Response to: ‘Power dressing and meta-analysis: incorporating power analysis into meta-analysis’ by S. Muncer (2002) Journal of Advanced Nursing 38, 274–280

  1. Top of page
  2. Response to: ‘Power dressing and meta-analysis: incorporating power analysis into meta-analysis’ by S. Muncer (2002) Journal of Advanced Nursing 38, 274–280

I am very concerned that a paper with such potential for misleading your readers should have been published: it seems to me that this paper, which contains several significant errors, could do a great deal of harm.

The general message of the paper, if I understand it correctly, is that meta-analysis suffers from a serious publication bias, in that the studies which result in positive findings are far more likely to be published than those with negative findings. This is undeniably true, and is a well-known major flaw in meta-analysis in general. The authors suggest that it is the smaller studies which are most likely to have the negative findings, because unless an effect or difference is really gross a small study is unlikely to find it. They suggest the remedy of only including in meta-analysis those studies which are reasonably large, thereby excluding all the small and under-powered studies, whether they found a positive effect or not.
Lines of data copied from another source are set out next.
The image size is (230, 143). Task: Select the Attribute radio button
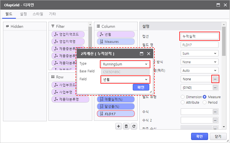183,102

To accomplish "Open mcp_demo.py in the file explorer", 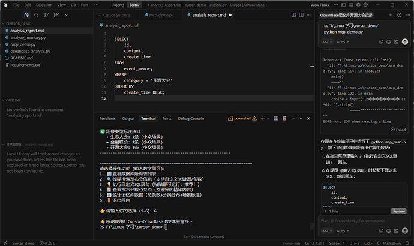I will tap(22, 44).
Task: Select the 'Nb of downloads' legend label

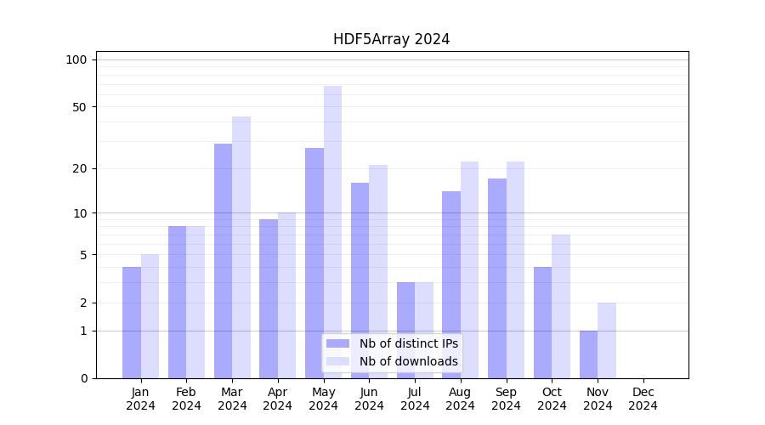Action: [x=408, y=361]
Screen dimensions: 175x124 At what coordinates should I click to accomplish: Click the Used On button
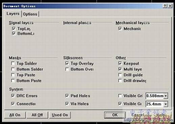click(60, 115)
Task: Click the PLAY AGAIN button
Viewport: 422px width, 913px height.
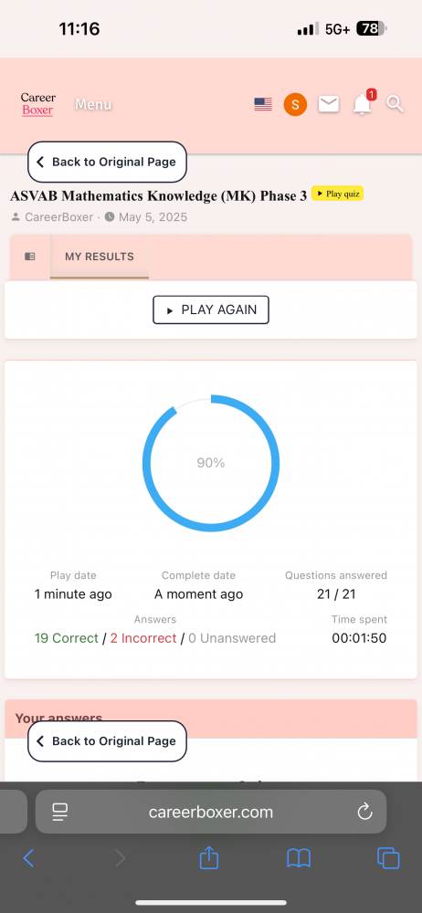Action: pyautogui.click(x=211, y=310)
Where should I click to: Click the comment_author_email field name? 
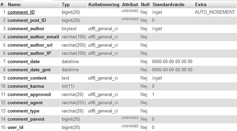click(x=33, y=37)
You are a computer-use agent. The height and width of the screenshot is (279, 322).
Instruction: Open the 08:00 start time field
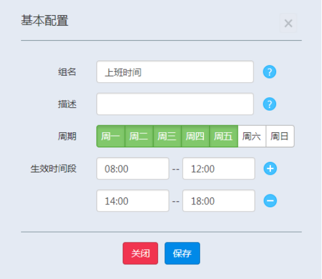(x=133, y=168)
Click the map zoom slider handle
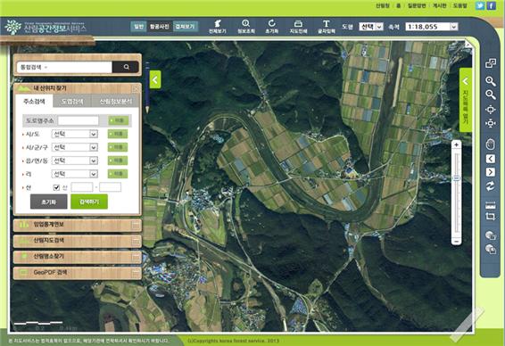 456,178
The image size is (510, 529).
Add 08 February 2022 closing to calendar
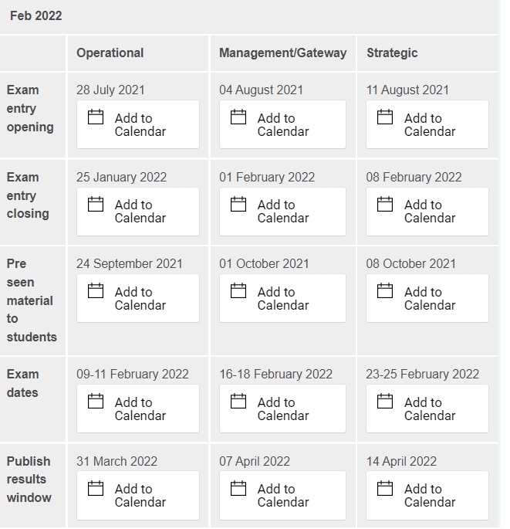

They cite a paper by Kraemer et al. (1998) which makes precisely this point. The authors have a different approach, however. They propose combining all the studies in the meta-analysis to find a weighted mean effect size, and examining all the included studies to see whether they would be large enough to have a reasonable power to detect that effect size. Those that would are retained; those that would not are removed. The mean effect size is then recalculated, on the basis of those studies that remain in the meta-analysis, and the exercise is repeated. They would carry on with this process iteratively until all the studies are retained. The flaw of this process is that if, as the authors suggest, most of the larger effects are found in small studies, these would be eliminated first, the larger studies with smaller apparent effect sizes could be eliminated next, and they could finish up eliminating all the studies and hence having no scope for a meta-analysis at all. In other words, their algorithm could over-correct for the problem, and prevent many meta-analyses from taking place. (Some may think that would be a good thing, but others would be horrified at such a step.)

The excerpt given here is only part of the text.